21Pourtant, d’un autre côté, le partage traditionnel des disciplines semble résister envers et contre tout à cette nouvelle doxa, comme en témoignent non seulement la persistance des publications académiques ignorant – délibérément ou non – les révolutions théoriques de l’histoire littéraire39, mais aussi, ainsi qu’on l’a observé chez Pierre Bayard, la difficulté de ces mêmes révolutions théoriques à aller jusqu’au bout de l’éclatement disciplinaire qu’elles supposent et réclament.

22Dans ce contexte, il paraît difficile d’envisager la fondation de nouvelles pratiques communes s’inspirant des réflexions savantes, pourtant très nombreuses, qui constatent l’insuffisance des histoires existantes ou programment un renouvellement profond de l’approche historique des œuvres. Or cette difficulté est peut-être plus prégnante encore dans le domaine des études littéraires. Lorsque William Marx en appelle, contre la tentation consistant à privilégier toujours les œuvres légitimées par le jugement de la postérité, à une « nouvelle manière d’écrire l’histoire », plus fidèle, et permettant de « penser tout le reste », il constate que ce renouvellement est déjà largement en cours dans les arts plastiques, et « qu’il n’est que temps pour la critique littéraire de l’assimiler à son tour »40. « Ce n’est pas la première fois », ajoute-t-il, « que l’étude de la littérature manifeste son retard sur celle des autres champs esthétiques ». Dès lors, le contexte institutionnel et politique qui favorise l’inertie des frontières disciplinaires ne suffit sans doute pas à expliquer l’impuissance des approches théoriques à modifier en profondeur les savoirs et les méthodes de l’histoire littéraire. On risquera l’hypothèse que ces difficultés tiennent peut-être également à la nature même du projet d’une histoire anachronique, dont le caractère paradoxal, la subjectivité assumée et la mobilité – supposant des formes de narrativité profondément renouvelées – se heurtent aux contraintes de la diffusion essentiellement académique des histoires littéraires.

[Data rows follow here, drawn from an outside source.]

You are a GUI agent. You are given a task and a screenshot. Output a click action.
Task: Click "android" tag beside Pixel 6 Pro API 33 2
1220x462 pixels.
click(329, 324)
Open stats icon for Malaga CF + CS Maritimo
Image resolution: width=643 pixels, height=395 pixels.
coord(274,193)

23Si elle devait néanmoins exister, non seulement comme projet scientifique mais comme pratique savante, que serait finalement cette future discipline s’attachant à l’histoire anachronique et transdisciplinaire des arts ? Aby Warburg appelait de ses vœux, dès 1912, « un élargissement méthodologique des frontières thématiques et géographiques de l’histoire de l’art » pour fonder une « science plus vaste »41, dont Giorgio Agamben remarque qu’elle pourrait relever d’une « anthropologie de la culture occidentale » dans laquelle convergeraient la philologie, l’ethnologie, l’histoire et la biologie42. En d’autres termes, cette discipline future, et encore innommée, aurait pour fondement scientifique le dépassement de l’ensemble des frontières disciplinaires, dans la perspective d’une histoire de la culture, et plus largement encore, d’une « science générale de l’humain43 ». « Il est probable, écrivait Giorgio Agamben en 1975, qu’une telle science devra rester sans nom jusqu’au jour où son action aura pénétré si profondément dans notre culture qu’elle aura fait sauter les fausses divisions et les fausses hiérarchies qui maintiennent séparées non seulement les disciplines humaines entre elles, mais aussi les œuvres d’art et les studia humanoria, la création littéraire et la science44 ». Constatant sept ans plus tard dans une « apostille45 » que ce projet était non seulement resté lettre morte, mais que le désenchantement des sciences humaines l’avait rendu probablement obsolète, Giorgio Agamben nous met sur la voie d’un nom pour cette science qui abolirait toutes les disciplines : une utopie.